Wenn Zwanziger bei seiner Behauptung gegen Netzer bleibt, soll eine Unterlassungsklage folgen. "Entweder er verpflichtet sich, die Verleumdungen künftig zu unterlassen oder er muss sich vor Gericht verantworten. Die Wahl liegt bei ihm", sagte Netzers Anwalt Ralf Höcker der Deutsche Presse-Agentur DPA.

Zwanziger unbeeindruckt

Zugleich führte Höcker an, dass Netzers Frau bei dem Treffen im Herbst 2012 mit am Tisch gesessen habe und den Inhalt der Unterredung auch bezeugen könne. "Sie kann bezeugen, dass Zwanziger lügt", sagte der Jurist der "Süddeutschen Zeitung". Netzer betonte: "Ich weiß, dass ich solche Verleumdungen leider noch aufwerte, wenn ich den Rechtsweg beschreite. Aber es gibt einen Punkt, an dem man so etwas nicht mehr einfach ignorieren kann. Und der ist jetzt gekommen."

Zwanziger, selbst Jurist, zeigte sich unbeeindruckt von der drohenden Klage. "Es ist sein gutes Recht, seinen Standpunkt auf diesem Wege zu vertreten, wichtiger wäre es allerdings zur Aufklärung beizutragen", sagte er der 70-Jährige setzte zugleich seinen Nachfolger Wolfgang Niersbach mit weiteren Anschuldigungen unter Druck.

Niersbach unter Druck

"Es war 2002 kein Alleingang von Franz Beckenbauer, die Führungsspitze des OK war eingeweiht, also Wolfgang Niersbach, Horst R. Schmidt und Fedor Radmann", so Zwanziger. Als Kronzeugen benennt der ehemalige Chef des Deutschen Fußball-Bundes den damaligen Organisationskomitee-Vorsitzenden Franz Beckenbauer. Der hatte am späten Montagnachmittag im Zusammenhang mit der Überweisung an FIFA-Finanzkommission einen "Fehler" eingestanden und eine Erklärung abgegeben, doch wirklich klar wurde dadurch nichts.

Deutschland Organisationskomitee der Fußball-Weltmeisterschaft 2006
Das WM-OK-Team: Horst R. Schmidt, Franz Beckenbauer, Fedor Radmann und Wolfgang Niersbach (v.l.),Bild: picture-alliance/dpa/M. Schrader

Niersbach ließ unterdessen mitteilen, dass er der Einladung des Sportausschusses des Bundestags zur nächsten Sitzung am 4. November nicht folgen könne. Man wolle zunächst die Ergebnisse der externen Prüfung abwarten, hieß es in der Mitteilung des DFB. Der amtierende DFB-Präsident behauptet bislang, vor 13 Jahren von einer Zahlung an die FIFA-Finanzkommission noch nichts gewusst zu haben.
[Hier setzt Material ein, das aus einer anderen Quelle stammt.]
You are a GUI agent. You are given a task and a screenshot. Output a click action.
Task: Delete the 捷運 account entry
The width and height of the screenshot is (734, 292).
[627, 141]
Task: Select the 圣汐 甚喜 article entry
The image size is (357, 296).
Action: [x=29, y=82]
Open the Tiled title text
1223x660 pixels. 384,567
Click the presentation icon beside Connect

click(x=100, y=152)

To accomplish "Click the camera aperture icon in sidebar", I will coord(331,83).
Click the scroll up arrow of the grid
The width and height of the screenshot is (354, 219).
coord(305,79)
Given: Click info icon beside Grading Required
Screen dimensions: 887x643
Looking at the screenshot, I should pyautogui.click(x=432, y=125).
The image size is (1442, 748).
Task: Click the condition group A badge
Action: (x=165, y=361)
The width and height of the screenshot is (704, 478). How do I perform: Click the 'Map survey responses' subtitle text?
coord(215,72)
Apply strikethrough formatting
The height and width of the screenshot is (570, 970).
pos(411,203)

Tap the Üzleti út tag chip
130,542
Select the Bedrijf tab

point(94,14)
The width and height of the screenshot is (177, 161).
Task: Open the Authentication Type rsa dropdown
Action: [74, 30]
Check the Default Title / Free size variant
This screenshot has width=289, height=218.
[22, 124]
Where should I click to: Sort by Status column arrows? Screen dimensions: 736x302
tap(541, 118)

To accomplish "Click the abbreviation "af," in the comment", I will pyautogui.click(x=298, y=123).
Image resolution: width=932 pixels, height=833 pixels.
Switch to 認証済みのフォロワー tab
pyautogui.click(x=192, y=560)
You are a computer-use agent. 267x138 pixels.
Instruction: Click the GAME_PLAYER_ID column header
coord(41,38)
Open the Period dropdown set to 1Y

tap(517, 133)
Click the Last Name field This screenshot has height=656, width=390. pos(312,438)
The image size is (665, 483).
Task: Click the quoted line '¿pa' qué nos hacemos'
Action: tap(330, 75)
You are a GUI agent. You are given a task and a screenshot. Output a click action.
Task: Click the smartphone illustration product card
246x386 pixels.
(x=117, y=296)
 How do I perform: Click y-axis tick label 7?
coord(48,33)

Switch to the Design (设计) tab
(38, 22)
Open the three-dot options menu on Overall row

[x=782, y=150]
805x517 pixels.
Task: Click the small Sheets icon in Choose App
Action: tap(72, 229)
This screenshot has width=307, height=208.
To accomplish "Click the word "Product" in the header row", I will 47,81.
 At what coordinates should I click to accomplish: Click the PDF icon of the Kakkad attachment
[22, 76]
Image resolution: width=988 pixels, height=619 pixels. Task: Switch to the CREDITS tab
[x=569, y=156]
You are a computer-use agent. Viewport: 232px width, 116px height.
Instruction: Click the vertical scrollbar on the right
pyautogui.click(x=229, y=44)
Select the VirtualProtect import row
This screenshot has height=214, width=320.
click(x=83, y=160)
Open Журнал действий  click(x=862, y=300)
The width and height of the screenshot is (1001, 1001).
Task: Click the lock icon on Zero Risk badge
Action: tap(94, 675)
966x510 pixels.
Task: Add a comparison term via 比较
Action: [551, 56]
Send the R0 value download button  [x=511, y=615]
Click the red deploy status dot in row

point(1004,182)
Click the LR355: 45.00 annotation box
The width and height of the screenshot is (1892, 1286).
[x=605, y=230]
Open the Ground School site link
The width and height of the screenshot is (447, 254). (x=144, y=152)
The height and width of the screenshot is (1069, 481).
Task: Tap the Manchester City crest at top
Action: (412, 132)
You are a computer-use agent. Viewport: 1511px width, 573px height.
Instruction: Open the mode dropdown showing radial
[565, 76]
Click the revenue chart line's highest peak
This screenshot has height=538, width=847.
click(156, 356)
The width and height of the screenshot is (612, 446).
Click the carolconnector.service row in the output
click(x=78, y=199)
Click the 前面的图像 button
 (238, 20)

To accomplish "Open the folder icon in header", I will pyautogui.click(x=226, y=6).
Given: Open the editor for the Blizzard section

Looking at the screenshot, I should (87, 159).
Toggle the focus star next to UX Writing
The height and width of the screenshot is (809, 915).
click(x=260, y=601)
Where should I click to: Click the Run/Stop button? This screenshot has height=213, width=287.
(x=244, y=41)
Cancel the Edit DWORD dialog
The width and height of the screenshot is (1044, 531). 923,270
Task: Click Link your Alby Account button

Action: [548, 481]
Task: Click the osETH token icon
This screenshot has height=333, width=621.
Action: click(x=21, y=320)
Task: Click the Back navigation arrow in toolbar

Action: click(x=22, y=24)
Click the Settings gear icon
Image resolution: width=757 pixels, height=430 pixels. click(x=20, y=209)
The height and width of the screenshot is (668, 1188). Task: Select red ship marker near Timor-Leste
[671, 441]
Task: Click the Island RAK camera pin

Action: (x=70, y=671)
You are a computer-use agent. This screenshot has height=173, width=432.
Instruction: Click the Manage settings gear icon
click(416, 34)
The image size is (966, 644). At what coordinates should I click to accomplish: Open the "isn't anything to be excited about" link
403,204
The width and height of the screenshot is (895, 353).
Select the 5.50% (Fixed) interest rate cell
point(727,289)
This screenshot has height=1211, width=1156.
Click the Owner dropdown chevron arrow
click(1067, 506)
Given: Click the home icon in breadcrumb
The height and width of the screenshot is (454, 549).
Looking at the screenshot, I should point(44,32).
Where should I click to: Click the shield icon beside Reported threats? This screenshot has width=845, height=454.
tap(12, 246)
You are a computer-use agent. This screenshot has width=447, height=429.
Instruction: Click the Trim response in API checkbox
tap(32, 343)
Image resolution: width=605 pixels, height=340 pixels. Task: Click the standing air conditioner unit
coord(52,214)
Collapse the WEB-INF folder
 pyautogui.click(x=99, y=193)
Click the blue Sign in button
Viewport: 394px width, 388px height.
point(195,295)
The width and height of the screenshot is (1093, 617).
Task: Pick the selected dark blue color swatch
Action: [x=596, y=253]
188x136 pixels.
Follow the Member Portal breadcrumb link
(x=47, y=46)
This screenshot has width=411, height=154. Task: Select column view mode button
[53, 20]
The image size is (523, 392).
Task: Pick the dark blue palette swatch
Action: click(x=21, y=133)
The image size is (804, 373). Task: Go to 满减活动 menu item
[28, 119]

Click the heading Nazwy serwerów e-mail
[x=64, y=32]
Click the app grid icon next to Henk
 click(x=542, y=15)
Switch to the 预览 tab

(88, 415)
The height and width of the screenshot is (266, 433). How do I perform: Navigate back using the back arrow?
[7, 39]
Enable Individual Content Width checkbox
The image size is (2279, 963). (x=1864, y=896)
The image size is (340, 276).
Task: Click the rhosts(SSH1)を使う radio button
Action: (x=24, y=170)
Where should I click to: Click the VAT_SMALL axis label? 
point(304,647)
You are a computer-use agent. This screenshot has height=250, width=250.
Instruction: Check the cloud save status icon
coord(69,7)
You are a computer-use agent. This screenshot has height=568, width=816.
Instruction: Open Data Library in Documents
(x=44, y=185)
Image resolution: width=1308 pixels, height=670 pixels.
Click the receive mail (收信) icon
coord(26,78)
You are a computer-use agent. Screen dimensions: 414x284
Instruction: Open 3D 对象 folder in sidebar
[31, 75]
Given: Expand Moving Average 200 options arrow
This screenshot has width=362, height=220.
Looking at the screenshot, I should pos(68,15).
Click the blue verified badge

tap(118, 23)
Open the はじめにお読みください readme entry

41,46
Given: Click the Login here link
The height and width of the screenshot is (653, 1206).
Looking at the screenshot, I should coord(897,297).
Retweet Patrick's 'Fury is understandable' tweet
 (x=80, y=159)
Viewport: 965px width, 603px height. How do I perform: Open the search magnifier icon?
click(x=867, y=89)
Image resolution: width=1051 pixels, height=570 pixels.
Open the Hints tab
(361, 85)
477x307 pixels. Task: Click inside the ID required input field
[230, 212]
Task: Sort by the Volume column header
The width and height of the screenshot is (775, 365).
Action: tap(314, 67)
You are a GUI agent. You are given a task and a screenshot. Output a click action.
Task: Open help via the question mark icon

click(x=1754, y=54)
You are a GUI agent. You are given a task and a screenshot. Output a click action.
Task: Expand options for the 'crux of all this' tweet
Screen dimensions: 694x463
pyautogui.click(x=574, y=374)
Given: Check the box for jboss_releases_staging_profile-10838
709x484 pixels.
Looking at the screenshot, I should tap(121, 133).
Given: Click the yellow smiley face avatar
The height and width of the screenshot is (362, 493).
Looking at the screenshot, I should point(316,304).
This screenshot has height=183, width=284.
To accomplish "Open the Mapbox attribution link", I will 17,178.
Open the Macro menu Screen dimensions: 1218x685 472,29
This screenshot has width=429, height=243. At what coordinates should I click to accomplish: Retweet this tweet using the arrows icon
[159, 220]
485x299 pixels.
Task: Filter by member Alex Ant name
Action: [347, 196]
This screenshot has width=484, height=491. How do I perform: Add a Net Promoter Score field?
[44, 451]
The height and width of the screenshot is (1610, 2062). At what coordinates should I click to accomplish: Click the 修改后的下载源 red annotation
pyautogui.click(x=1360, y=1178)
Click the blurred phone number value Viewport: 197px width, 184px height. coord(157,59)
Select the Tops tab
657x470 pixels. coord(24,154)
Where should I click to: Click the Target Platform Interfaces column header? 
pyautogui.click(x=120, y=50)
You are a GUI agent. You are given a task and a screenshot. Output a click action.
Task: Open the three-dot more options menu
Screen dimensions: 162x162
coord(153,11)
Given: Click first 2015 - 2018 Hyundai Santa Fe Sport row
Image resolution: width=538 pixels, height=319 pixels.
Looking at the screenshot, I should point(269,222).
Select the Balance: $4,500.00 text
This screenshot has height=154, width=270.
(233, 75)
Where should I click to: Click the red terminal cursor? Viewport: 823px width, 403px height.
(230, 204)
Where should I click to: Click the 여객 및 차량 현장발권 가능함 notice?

Dempsey, immer wieder Dempsey

Derweil schürte Zwanziger neue Spekulationen um einen Stimmenkauf vor der WM 2006. Er konkretisierte seinen Verdacht eines "Schmiergeldteppichs" und verweist auf eine mögliche Bestechung des FIFA-Funktionärs Charles Dempsey. Dies lässt sich aus einer Notiz ableiten, die Zwanziger in einem 2012 veröffentlichten Dokument aus dem Verfahren gegen den ehemaligen Rechtevermarkter ISL gemacht hat.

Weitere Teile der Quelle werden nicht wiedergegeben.